Jomar Martins
9 de abril de 2012
Se há prova robusta de que o relacionamento entre duas
mulheres era visto como união estável, nos moldes do artigo 1.723 do Código
Civil, e que ambas concorreram para a formação do patrimônio, não há por que
negar a uma delas o direito sucessório, em caso de morte da companheira. Com
este entendimento, a 8ª Câmara Cível do Tribunal de Justiça do Rio Grande do
Sul deu provimento à apelação de uma mulher em litígio com a mãe da companheira
que morreu. A segunda instância reformou a sentença que não reconheceu a união
estável. A primeira instância entendeu que a relação era apenas de ‘‘parceria
civil’’ — o que não geraria direito aos bens deixados de herança.

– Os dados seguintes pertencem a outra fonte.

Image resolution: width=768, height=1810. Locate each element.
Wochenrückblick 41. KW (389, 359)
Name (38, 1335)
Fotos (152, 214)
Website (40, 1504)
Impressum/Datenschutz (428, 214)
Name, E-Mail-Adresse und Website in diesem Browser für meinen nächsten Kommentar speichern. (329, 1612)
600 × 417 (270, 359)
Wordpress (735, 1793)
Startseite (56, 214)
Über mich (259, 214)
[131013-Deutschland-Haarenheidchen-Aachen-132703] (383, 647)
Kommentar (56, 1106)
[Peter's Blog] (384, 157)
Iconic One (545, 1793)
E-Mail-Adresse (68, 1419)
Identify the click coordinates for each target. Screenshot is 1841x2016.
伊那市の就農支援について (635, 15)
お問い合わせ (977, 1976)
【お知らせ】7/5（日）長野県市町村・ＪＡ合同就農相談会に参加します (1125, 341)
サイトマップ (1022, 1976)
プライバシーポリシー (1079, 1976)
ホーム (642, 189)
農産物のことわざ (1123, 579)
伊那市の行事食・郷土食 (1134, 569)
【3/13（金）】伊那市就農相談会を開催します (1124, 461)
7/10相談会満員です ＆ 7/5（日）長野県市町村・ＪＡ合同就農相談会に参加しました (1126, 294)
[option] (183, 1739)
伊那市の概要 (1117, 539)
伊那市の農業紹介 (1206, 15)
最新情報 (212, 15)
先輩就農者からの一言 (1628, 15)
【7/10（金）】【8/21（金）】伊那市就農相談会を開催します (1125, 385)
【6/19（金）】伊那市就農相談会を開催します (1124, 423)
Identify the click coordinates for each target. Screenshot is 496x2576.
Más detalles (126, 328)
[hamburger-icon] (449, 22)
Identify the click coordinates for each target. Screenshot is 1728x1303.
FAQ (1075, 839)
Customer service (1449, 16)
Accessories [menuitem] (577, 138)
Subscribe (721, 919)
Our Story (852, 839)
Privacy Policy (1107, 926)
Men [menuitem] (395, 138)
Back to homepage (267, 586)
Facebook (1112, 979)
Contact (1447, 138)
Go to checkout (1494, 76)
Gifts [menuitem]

Respaldados pelo posicionamento do Supremo Tribunal Federal,
no julgamento da Adin nº 4.277 e da Arguição de Descumprimento de Preceito
Fundamental nº 132, em 5 de maio de 2011, os desembargadores foram unânimes em
declarar a existência de união estável homoafetiva entre ambas, com os
respectivos desdobramentos legais. Para as regras que tutelam o direito
sucessório entre companheiros, foi aplicado o artigo 1.790, inciso III, do
Código de Processo Civil. A decisão é do dia 22 de março.
O caso é originário da Comarca de Porto Alegre e tramita sob
segredo de justiça. Conforme o acórdão, L.S.C. e R. de. O. viveram juntas entre
julho de 1983 e fevereiro de 2008, quando a segunda morreu. A primeira teve de
ir à Justiça na Justiça para pedir os direitos de sucessão sobre o imóvel em
que habitava conjuntamente com ela. A ação pedia reconhecimento e dissolução de
união estável, cumulada com petição de herança, movida contra o espólio de R.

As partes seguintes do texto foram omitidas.